CELSO MORGA: UNA VIDA DEDICADA A LA IGLESIA, DE LA RIOJA A EXTREMADURA
Foto: Archivo – Todos los derechos reservados
El arzobispo emérito de Mérida-Badajoz, Celso Morga, ha compartido detalles íntimos de su vida y trayectoria eclesiástica, desde su infancia en La Rioja hasta su servicio en la Curia Romana y su posterior labor pastoral en Extremadura.
Vocación temprana y raíces riojanas
Nacido en Huércanos, un pueblo riojano con tradición vitivinícola, Morga describe una infancia feliz en una familia católica. Su vocación, que considera “un don de Dios”, fue influenciada por figuras como su tío sacerdote, cuyo ejemplo le marcó profundamente. A los doce años, ingresó en el seminario, siguiendo los pasos de amigos cercanos.
Morga contrasta el ambiente de los años sesenta, donde el sacerdote era una figura social relevante, con la situación actual, donde los jóvenes no encuentran ese mismo referente, lo que dificulta la llamada vocacional.

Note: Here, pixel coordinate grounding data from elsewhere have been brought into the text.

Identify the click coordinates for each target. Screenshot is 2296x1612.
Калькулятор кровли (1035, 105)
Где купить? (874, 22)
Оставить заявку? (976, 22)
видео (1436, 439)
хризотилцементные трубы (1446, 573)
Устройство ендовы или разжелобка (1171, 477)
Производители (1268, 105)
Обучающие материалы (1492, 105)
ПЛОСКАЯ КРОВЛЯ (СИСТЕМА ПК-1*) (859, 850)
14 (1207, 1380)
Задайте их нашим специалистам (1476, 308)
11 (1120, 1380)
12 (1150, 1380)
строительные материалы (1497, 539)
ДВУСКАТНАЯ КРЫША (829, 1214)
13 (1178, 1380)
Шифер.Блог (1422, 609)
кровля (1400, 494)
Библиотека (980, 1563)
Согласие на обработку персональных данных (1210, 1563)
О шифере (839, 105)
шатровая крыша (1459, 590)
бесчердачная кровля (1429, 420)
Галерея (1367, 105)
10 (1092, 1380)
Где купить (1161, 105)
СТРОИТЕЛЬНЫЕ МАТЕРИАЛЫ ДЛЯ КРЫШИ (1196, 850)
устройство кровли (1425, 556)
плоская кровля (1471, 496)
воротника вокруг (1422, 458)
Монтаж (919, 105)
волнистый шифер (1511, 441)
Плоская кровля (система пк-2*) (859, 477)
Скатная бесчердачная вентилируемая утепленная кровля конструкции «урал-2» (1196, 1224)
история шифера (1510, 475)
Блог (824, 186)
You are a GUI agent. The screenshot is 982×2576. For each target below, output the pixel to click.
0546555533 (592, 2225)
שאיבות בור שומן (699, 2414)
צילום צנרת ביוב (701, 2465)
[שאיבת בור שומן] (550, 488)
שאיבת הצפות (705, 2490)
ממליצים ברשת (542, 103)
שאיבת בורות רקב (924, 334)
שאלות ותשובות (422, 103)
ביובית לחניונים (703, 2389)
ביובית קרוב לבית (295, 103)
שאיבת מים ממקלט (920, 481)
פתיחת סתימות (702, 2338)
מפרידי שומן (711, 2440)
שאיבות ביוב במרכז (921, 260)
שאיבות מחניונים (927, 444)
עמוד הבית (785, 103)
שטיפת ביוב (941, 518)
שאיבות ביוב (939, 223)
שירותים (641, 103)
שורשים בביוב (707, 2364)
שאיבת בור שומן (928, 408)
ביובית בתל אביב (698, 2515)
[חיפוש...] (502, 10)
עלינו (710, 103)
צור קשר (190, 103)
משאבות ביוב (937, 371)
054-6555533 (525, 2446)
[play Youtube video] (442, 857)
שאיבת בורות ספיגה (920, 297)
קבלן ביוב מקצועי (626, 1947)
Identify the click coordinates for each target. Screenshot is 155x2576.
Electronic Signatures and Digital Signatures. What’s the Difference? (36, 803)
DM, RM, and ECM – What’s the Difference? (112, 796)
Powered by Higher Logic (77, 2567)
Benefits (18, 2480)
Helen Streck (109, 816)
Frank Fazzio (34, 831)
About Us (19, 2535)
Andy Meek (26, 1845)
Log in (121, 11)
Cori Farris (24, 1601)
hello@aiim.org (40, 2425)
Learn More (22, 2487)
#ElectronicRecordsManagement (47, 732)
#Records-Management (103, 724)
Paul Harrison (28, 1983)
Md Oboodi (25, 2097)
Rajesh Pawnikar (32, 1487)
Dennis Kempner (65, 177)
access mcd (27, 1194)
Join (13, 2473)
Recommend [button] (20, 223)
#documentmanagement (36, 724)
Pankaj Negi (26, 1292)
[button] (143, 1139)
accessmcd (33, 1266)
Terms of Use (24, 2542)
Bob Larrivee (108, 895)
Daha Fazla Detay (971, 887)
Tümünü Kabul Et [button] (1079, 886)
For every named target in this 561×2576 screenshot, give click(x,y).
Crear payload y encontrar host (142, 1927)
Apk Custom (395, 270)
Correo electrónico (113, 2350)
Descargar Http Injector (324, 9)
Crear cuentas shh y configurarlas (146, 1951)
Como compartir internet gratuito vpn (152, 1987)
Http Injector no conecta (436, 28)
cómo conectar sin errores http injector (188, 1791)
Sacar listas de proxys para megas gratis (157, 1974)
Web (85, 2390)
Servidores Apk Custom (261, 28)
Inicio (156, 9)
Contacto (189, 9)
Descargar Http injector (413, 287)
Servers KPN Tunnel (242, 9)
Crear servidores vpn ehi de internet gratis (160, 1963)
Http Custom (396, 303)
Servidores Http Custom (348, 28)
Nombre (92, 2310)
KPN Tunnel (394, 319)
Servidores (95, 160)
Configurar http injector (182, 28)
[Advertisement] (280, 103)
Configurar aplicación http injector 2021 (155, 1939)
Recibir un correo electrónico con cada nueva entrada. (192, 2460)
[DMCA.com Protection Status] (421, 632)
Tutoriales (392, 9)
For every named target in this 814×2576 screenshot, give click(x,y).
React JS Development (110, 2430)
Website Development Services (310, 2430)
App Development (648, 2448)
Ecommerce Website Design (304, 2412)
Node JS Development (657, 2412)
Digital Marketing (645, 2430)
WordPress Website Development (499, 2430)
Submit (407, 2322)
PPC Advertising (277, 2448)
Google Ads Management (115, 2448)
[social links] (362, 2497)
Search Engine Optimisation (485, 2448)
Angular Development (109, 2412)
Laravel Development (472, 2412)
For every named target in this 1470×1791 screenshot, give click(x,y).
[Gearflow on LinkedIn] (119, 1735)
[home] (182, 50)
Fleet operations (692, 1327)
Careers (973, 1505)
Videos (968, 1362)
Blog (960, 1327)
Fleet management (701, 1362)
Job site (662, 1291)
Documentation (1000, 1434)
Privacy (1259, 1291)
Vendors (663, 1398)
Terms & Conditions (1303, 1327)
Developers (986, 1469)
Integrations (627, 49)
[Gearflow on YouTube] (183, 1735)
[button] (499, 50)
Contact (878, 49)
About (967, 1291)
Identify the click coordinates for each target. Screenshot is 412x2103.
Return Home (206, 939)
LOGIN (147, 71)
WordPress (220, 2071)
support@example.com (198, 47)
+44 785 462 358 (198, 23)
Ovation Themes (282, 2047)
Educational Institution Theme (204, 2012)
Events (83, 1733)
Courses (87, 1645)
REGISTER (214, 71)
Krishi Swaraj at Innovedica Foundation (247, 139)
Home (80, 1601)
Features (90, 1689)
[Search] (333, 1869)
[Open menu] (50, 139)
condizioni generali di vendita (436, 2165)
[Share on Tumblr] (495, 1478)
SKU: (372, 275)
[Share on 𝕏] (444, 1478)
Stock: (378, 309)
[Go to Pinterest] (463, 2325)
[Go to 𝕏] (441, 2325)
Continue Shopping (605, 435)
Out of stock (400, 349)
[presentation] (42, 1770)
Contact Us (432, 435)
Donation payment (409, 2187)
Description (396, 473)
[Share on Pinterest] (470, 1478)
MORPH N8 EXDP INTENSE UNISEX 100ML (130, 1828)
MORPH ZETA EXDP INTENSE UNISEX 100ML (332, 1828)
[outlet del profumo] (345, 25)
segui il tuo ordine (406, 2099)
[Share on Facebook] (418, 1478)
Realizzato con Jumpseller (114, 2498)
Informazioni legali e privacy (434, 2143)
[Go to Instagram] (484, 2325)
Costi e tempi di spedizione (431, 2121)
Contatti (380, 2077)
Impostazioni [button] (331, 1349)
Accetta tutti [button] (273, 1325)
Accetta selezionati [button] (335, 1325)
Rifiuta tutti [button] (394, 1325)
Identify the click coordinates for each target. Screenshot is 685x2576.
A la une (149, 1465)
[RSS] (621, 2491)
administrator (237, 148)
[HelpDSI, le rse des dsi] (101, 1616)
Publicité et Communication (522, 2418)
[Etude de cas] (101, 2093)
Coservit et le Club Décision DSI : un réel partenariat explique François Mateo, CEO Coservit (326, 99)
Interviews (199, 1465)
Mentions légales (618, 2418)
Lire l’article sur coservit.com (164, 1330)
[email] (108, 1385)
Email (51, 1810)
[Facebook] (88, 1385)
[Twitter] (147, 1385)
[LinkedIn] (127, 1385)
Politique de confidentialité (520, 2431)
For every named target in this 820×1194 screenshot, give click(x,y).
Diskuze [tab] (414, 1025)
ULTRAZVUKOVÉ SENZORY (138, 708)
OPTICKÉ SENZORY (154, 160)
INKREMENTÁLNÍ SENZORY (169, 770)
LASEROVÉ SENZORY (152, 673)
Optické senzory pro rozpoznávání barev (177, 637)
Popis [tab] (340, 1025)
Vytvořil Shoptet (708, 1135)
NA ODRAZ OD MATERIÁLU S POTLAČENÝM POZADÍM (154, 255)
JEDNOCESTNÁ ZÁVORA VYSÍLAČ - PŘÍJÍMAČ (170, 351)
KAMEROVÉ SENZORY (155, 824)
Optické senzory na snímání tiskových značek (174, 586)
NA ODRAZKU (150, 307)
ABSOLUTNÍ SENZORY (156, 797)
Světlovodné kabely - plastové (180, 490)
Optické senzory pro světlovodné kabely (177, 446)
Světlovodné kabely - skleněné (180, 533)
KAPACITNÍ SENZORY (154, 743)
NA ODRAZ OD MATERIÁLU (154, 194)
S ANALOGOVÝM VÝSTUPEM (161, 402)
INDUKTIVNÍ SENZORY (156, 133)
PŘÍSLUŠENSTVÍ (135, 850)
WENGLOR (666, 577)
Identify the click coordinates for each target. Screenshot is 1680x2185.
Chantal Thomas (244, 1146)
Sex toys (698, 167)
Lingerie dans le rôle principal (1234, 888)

La crisis vocacional y el esfuerzo renovado
Frente a la actual crisis vocacional, Celso Morga se muestra firme en su creencia de que Dios sigue llamando. Sin embargo, reconoce que se requiere un mayor esfuerzo para escuchar y responder a esa llamada en los tiempos actuales.
Afirma que quienes eligen el sacerdocio hoy “van contracorriente”, pero esto también otorga a su vocación una mayor autenticidad.
El arzobispo emérito observa diferencias geográficas en la crisis vocacional, con “más dificultad en el norte que en el sur” de España. A pesar de esto, valora positivamente la aparición de “nuevos medios” y movimientos en la Iglesia, como los retiros de Emaús, que contribuyen a revitalizar la fe.
Servicio en Roma y labor en Extremadura
Tras ser ordenado sacerdote en 1972 y estudiar Derecho Canónico, Morga trabajó en Argentina y luego pasó 27 años en Roma, en la Congregación para el Clero. Describe este período como un privilegio, donde pudo trabajar con tres papas: Juan Pablo II, Benedicto XVI y Francisco. Desmiente la idea de que en la Santa Sede se pierde la fe, afirmando que “en Roma no se pierde nada, se gana todo”.
Su nombramiento como arzobispo coadjutor de Mérida-Badajoz fue realizado por el Papa Francisco.
Aunque le costó dejar Roma, aceptó el encargo y descubrió Extremadura, una tierra que desconocía y de la que destaca la calidad humana de sus gentes y el “humus católico” que aún se conserva. Como obispo, priorizó la atención a los sacerdotes, los jóvenes y los más vulnerables: “enfermos, ancianos, solos, encarcelados”.
El Santuario de Guadalupe y la etapa como emérito
Durante su etapa extremeña, abordó la compleja situación del Santuario de Guadalupe, que, aunque ubicado en su territorio, pertenece a la archidiócesis de Toledo. Comparó la dificultad de resolver este asunto con el “status quo” de la escalera de la Basílica del Santo Sepulcro en Jerusalén.
En su nueva etapa como emérito, Morga se dedica a organizar su tiempo y realizar tareas que antes no hacía. A pesar de estar jubilado, continúa colaborando con la Signatura Apostólica y ofreciendo conferencias.
Reflexiona sobre la muerte como “la prueba máxima”, pero se aferra a la esperanza en las promesas de Jesús.